There has also been close, and largely unacknowledged, coöperation with Israel. [cookie: DOH!]

[...]

The immediate goals of the attacks would be to destroy, or at least temporarily derail, Iran’s ability to go nuclear. But there are other, equally purposeful, motives at work. [cookie: D'OH!!]

[..]

A former senior C.I.A. officer depicted the agency’s eclipse as predictable. “For years, the agency bent over backward to integrate and coördinate with the Pentagon,” the former officer said. “We just caved and caved and got what we deserved. It is a fact of life today that the Pentagon is a five-hundred-pound gorilla and the C.I.A. director is a chimpanzee.”

[...]

“The White House carefully reviewed the political analyses of the D.I. so they could sort out the apostates from the true believers.” Some senior analysts in the D.I. have turned in their resignations—quietly, and without revealing the extent of the disarray.

The White House solidified its control over intelligence last month, when it forced last-minute changes in the intelligence-reform bill. The legislation, based substantially on recommendations of the 9/11 Commission, originally gave broad powers, including authority over intelligence spending, to a new national-intelligence director. (The Pentagon controls roughly eighty per cent of the intelligence budget.) A reform bill passed in the Senate by a vote of 96-2. Before the House voted, however, Bush, Cheney, and Rumsfeld balked. The White House publicly supported the legislation, but House Speaker Dennis Hastert refused to bring a House version of the bill to the floor for a vote—ostensibly in defiance of the President, though it was widely understood in Congress that Hastert had been delegated to stall the bill. After intense White House and Pentagon lobbying, the legislation was rewritten. The bill that Congress approved sharply reduced the new director’s power, in the name of permitting the Secretary of Defense to maintain his “statutory responsibilities.” Fred Kaplan, in the online magazine Slate, described the real issues behind Hastert’s action, quoting a congressional aide who expressed amazement as White House lobbyists bashed the Senate bill and came up “with all sorts of ludicrous reasons why it was unacceptable.”

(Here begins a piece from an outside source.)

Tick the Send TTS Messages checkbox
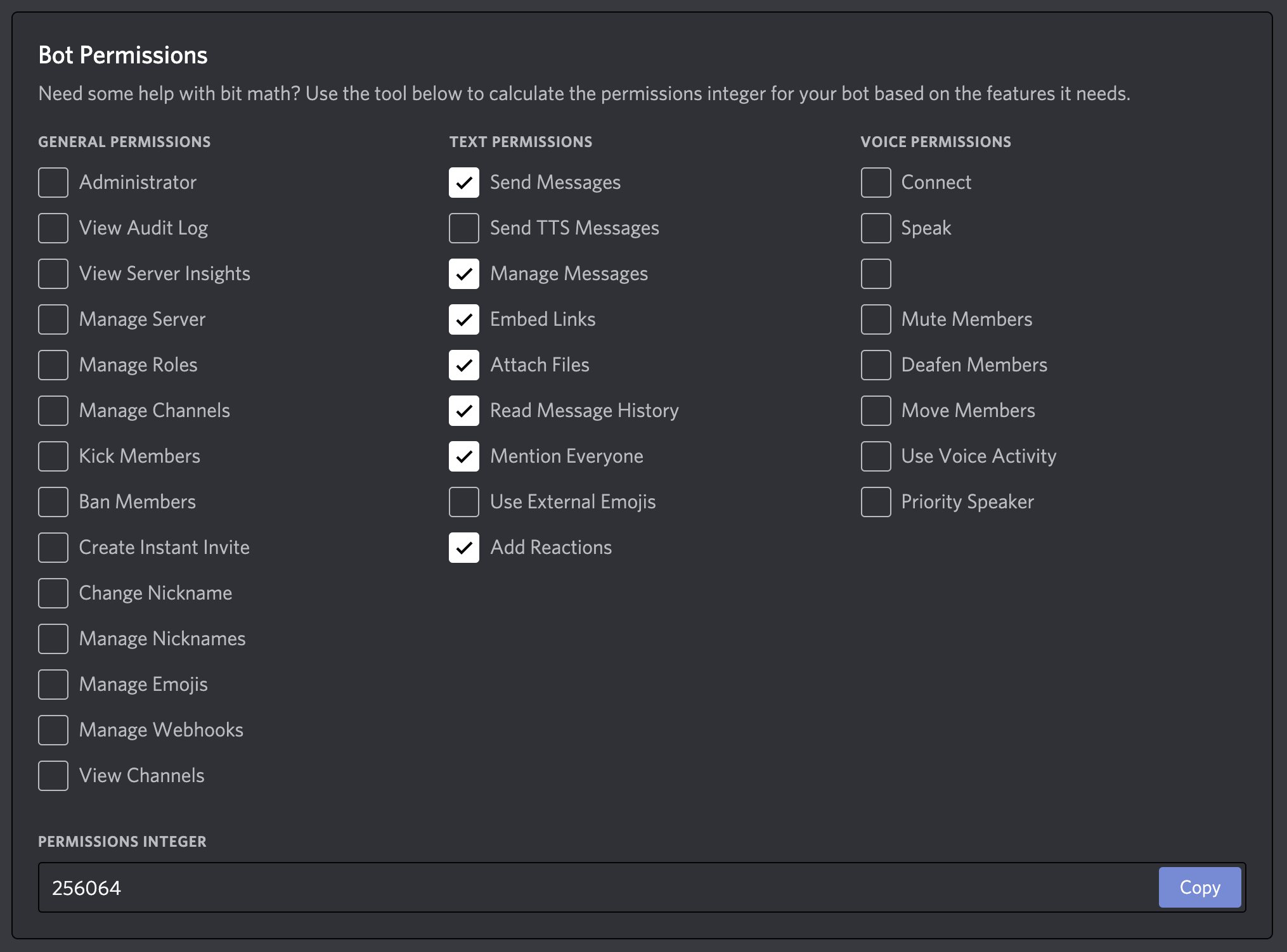 [464, 228]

“Rummy’s plan was to get a compromise in the bill in which the Pentagon keeps its marbles and the C.I.A. loses theirs,” the former high-level intelligence official told me. “Then all the pieces of the puzzle fall in place. He gets authority for covert action that is not attributable, the ability to directly task national-intelligence assets”—including the many intelligence satellites that constantly orbit the world.

[...]

The most insidious implication of the new system is that Rumsfeld no longer has to tell people what he’s doing so they can ask, ‘Why are you doing this?’ or ‘What are your priorities?’ Now he can keep all of the mattress mice out of it.” /end quote


End of post. Except to say they're totally nuts. Which you already knew, right?

4 Comments:

At 7:36 PM, Blogger Rob said...

Glad to see I'm not alone in banging my head against the wall over the impending Iran war (and I'm about 99 44/100% sure it's coming...along with a draft).

The excuses and justifications aren't even original...

 
At 7:52 PM, Blogger Cookie said...

I am honestly one inch from becoming completely speechless over this administration --- and even more honestly completely speechless over its supporters.

It's unbelievable, isn't it? Oh, we'll just keep starting wars til we get it right! No harm done!

*banging head against wall*

It's truly astonishing.

 
At 9:05 PM, Blogger Rob said...

I noticed while you were banging your head you repainted the wall :)

Nice theme!

 
At 9:36 PM, Blogger Cookie said...

I'm trying to get myself back on task --- whereas them NRA goons is GUNS GOD 'N whatever (proclaimed during their unconscionable public nasal archaeologies and butt scratching), mine is GOATS TRI-COLOR POLE BEANS AND GIANT MOONFLOWERS.

Or something like that. You know, sustainability and anti-fascism all in one.

Thing is, I'm a bit ADD --- okay, a lot ADD :=D --- so I'm pretty easily sidetracked. !!